Selected text -

++++

I have a string in the format of an url query :
string <- "key1=value1&key2=value2"
And I would like to extract all the parameters names (key1, key2).
I thought about strsplit with a split matching everything between = and an optional &.
unlist(strsplit(string, "=.+&?"))
[1] "key1"
But I guess that this pattern matches from the first = to the end of the string including my optional & in the .+. I suspect this is because of the "greediness" of the regexp so I tried it to make lazy but I got a strange result.
> unlist(strsplit(string, "=.+?&?"))
[1] "key1" "alue1&key2" "alue2"
Now I don't really understand what is happening here and I don't know how I can make it lazy when the last matching character is optional.
I know (and I think I also understand why) that it works if I excludes & from .+ but I wish I could understand why the regexp above aren't working.
> unlist(strsplit(string, "=[^&]+&?"))
[1] "key1" "key2"
My actual option is to do it in 2 times with :
unlist(sapply(unlist(strsplit(string, "&")), strsplit, split = "=.*", USE.NAMES = FALSE))
What I'm doing wrong to achieve this in one regexp ? Thanks for any help.
I'm painfully learning regexp, so any other options would be also appreciated for my knowledge !

++++

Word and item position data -
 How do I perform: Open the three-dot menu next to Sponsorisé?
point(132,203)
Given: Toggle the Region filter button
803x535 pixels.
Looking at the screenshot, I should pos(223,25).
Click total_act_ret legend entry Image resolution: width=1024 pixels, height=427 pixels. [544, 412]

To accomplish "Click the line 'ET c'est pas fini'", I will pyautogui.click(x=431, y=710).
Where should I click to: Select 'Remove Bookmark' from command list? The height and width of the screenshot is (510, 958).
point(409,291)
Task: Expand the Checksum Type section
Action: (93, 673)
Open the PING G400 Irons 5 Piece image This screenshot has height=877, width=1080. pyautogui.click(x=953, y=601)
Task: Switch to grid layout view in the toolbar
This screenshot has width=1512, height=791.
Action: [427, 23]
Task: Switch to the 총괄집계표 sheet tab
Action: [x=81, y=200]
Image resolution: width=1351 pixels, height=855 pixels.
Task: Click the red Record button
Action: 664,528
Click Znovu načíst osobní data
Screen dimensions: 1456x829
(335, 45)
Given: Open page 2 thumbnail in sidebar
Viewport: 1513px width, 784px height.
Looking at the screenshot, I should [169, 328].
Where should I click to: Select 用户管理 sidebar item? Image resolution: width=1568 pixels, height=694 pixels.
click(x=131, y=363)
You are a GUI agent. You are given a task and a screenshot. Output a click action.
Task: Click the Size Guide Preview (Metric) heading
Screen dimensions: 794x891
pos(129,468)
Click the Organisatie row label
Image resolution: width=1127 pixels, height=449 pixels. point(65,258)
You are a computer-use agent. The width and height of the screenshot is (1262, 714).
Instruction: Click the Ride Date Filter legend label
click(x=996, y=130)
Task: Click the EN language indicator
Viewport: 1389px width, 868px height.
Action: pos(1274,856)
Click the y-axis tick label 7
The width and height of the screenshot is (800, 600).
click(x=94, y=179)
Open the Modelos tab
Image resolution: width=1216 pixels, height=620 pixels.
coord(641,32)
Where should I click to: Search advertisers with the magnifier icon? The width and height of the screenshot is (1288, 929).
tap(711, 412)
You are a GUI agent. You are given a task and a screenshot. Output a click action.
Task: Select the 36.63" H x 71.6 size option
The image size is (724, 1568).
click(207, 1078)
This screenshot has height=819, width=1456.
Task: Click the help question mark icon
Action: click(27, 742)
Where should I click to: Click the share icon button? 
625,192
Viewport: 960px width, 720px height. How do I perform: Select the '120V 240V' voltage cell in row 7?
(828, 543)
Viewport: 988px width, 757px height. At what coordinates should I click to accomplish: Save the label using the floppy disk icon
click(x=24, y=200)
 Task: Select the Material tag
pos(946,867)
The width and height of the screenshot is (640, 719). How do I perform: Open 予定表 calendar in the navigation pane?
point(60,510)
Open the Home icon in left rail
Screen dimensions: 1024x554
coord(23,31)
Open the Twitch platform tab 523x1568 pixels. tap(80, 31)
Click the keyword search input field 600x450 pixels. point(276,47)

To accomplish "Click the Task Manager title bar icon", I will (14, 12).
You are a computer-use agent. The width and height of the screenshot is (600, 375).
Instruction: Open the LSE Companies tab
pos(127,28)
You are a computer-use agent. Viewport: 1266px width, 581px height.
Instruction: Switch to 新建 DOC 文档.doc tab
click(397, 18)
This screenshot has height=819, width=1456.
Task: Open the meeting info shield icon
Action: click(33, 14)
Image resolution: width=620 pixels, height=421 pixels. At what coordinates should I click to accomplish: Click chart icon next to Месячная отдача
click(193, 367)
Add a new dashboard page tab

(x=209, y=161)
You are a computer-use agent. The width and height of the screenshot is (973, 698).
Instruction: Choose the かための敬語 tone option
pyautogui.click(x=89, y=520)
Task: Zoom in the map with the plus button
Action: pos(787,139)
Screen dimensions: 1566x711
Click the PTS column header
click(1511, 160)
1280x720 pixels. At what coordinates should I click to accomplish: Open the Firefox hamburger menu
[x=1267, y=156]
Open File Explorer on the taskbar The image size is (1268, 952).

++++

Requests -
• 1. In the regex post, what output did the lazy pattern "=.+?&?" produce?
• 2. Echo the stretch of the regex post from "I thought about" through "a strange result.".
These records are separate material that has no connection to the regex post.

Responses to the tasks -
• 1. [1] "key1" "alue1&key2" "alue2"

• 2.
I thought about strsplit with a split matching everything between = and an optional &.
unlist(strsplit(string, "=.+&?"))
[1] "key1"
But I guess that this pattern matches from the first = to the end of the string including my optional & in the .+. I suspect this is because of the "greediness" of the regexp so I tried it to make lazy but I got a strange result.